[Haskell-beginners] Understanding functions like f a b c = c $ b a

Francesco Ariis fa-ml at ariis.it
Sat Aug 8 11:24:37 UTC 2020


+1

Il 07 agosto 2020 alle 22:24 Bob Ippolito ha scritto:
> I think the part that is confusing is that there are two steps here, there
> is the *foldr*, and then there is the application of *id* to the result of
> the *foldr*. *foldr* is of type *(a -> b -> b) -> b -> [a] -> b*, and in
> your example the type for *a* is *Integer* (probably not precisely Integer,
> but let's just say it is for simplicity) and the type for *b* is *[Integer]
> -> [Integer]*. It would be better to think of it as *(foldr f (const [])
> xs) id*. Another way to think of it is that *foldr* replaces the list *:*
> constructor with the function (*f*) and the *[]* constructor with the given
> *b* (*id*). Here's how I would think about the computation. In Haskell it's
> usually best to start with the outside and work in, due to the non-strict
> evaluation. At the end I've removed the bold from the terms that are
> already completely reduced.

§ Directions:
1. According to the forum post, why is it usually best in Haskell to start with the outside and work in?
2. Rewrite everything from "Francesco Ariis fa-ml" down to "f (const [])" in the forum post, putting "clarity" in place of "simplicity".
Base each answer on the forum post alone.

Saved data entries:
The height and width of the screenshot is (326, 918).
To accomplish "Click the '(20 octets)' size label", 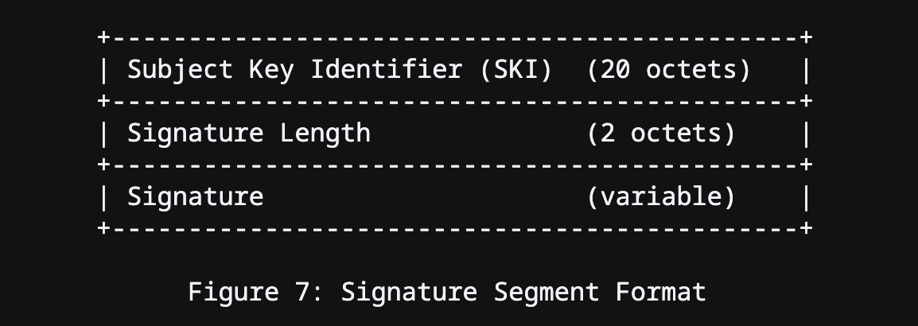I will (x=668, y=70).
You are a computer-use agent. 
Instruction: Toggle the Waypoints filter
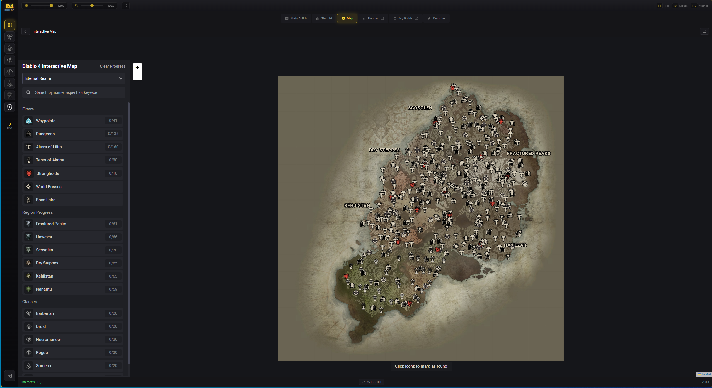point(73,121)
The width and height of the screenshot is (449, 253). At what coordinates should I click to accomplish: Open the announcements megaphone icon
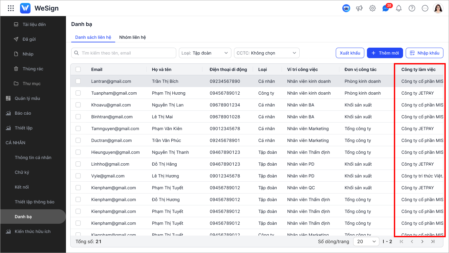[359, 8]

§ Answers below:
1. It is usually best because of Haskell's non-strict evaluation.

2.
Francesco Ariis fa-ml at ariis.it
Sat Aug 8 11:24:37 UTC 2020


+1

Il 07 agosto 2020 alle 22:24 Bob Ippolito ha scritto:
> I think the part that is confusing is that there are two steps here, there
> is the *foldr*, and then there is the application of *id* to the result of
> the *foldr*. *foldr* is of type *(a -> b -> b) -> b -> [a] -> b*, and in
> your example the type for *a* is *Integer* (probably not precisely Integer,
> but let's just say it is for clarity) and the type for *b* is *[Integer]
> -> [Integer]*. It would be better to think of it as *(foldr f (const [])